Last week, Target admitted that it took a beating in holiday sales because other retailers slashed prices more deeply than Target. But CEO Gregg Steinhafel said Target would gladly sacrifice some sales in order to protect its profits.
"We think that's a good trade-off to make because we're not going to get into this race to the bottom and give [merchandise] away at all costs," Steinhafel said. "We don't think it's healthy over the long term."
Best Buy said pretty much the same thing two years ago. But last November, the retailer switched gears and said it would step up price cutting to win market share from competitors like Wal-Mart and Amazon.
So why is Best Buy is from Mars and Target from Venus?
Retailers have always struggled with the classic tension between sales and profit margins: you want to capture market share and drive same-store sales, but at what price?
In Best Buy's case, the retailer used to imply higher margin services like Geek Squad and Internet growth could somehow offset its eroding in-store sales. But last year, Dunn concluded that it must first drive people to stores before it can do anything else.
It's no secret that Best Buy is under serious attack from Amazon, a situation made worse by falling consumer electronics sales.

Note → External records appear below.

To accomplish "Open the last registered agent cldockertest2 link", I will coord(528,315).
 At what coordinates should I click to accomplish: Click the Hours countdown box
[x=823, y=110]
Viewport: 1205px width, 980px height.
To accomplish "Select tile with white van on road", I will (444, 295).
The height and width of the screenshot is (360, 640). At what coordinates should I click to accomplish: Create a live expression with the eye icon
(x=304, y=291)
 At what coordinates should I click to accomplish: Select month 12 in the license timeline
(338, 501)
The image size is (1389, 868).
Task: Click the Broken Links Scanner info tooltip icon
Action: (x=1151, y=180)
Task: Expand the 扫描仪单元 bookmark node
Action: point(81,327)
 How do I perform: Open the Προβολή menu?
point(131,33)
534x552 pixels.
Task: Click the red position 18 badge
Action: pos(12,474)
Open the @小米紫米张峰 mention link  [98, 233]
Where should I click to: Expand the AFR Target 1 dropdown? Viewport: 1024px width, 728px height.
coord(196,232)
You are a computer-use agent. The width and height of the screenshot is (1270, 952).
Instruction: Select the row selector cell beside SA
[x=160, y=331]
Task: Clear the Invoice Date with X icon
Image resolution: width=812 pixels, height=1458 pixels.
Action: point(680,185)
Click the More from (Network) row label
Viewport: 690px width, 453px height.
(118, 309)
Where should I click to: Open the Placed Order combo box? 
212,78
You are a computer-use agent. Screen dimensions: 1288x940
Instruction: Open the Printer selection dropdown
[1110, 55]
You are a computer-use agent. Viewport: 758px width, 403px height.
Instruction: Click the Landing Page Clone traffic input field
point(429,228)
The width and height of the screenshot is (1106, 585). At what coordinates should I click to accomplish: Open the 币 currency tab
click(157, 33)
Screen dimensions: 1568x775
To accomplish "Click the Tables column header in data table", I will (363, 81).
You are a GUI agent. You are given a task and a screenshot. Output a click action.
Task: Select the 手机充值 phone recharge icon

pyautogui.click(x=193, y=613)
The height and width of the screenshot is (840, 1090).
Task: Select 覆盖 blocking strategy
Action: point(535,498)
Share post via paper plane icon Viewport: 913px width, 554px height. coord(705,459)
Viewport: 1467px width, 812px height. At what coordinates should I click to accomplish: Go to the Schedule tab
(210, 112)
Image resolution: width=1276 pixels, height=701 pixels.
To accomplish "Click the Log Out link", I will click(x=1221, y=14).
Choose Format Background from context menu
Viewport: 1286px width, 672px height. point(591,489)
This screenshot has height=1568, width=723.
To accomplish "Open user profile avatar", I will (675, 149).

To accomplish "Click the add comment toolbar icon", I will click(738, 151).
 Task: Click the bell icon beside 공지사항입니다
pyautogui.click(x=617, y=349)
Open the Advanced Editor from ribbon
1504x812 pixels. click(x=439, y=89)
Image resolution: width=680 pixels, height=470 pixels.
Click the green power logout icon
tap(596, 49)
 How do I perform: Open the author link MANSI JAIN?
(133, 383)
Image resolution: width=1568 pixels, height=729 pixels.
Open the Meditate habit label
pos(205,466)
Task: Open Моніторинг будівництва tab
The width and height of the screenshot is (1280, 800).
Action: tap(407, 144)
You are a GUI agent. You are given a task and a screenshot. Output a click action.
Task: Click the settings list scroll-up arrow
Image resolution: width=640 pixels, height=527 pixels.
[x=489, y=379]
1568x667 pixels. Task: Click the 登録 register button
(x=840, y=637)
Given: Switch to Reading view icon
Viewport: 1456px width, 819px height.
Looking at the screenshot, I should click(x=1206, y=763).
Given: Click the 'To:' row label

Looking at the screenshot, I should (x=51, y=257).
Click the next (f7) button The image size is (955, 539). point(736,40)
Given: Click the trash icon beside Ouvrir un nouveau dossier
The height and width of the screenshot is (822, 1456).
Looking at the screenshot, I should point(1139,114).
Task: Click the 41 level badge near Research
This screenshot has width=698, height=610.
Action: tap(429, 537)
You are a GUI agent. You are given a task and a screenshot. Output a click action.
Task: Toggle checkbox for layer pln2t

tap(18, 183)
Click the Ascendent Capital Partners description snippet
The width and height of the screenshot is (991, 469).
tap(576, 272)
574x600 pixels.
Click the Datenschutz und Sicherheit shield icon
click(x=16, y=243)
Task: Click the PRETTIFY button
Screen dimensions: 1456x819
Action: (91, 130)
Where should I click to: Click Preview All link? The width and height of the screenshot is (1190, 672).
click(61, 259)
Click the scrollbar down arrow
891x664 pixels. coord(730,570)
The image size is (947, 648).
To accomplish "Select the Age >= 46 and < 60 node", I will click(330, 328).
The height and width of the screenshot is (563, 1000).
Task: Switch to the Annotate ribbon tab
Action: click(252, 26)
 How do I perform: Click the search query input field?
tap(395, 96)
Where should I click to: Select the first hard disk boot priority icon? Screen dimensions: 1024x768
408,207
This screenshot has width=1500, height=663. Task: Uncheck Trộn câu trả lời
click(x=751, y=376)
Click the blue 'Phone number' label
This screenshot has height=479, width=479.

Best Buy said same-store sales in December fell 1.2 percent in December, a number that surely would've been worse had the retailer not resorted to more discounting.
Target, on the other hand, doesn't face the same kind of existential pressure as Best Buy so I suppose the retailer can afford to be more high minded about the "race to the bottom."
As if to prove its own point, Target said January same-store sales rose a strong 4 percent, a number the retailer says it will likely surpass in February.
But not all analysts feel as confident as Target.
In recent research note, David Strasser, an analyst with Janney Capital Markets, doesn't think Target's strategy of margins over sales makes much sense in this still weak economy. In addition, competitors like Wal-Mart and JC Penney are ramping up this year to capture more sales through discounting.
In other words, Target risks losing more market share to its competitors, Strasser said.
"We still struggle with the strategic decision to defend margins in this environment," Strasser wrote. "We find it ironic that a company that seems extremely focused on driving long term customer loyalty would manage gross margin so tightly at a time when consumers are cash-strapped, competitors are investing margin to drive traffic, and as pricing transparency is much greater due to the Internet."
"Time will tell if it was the prudent decision," he wrote.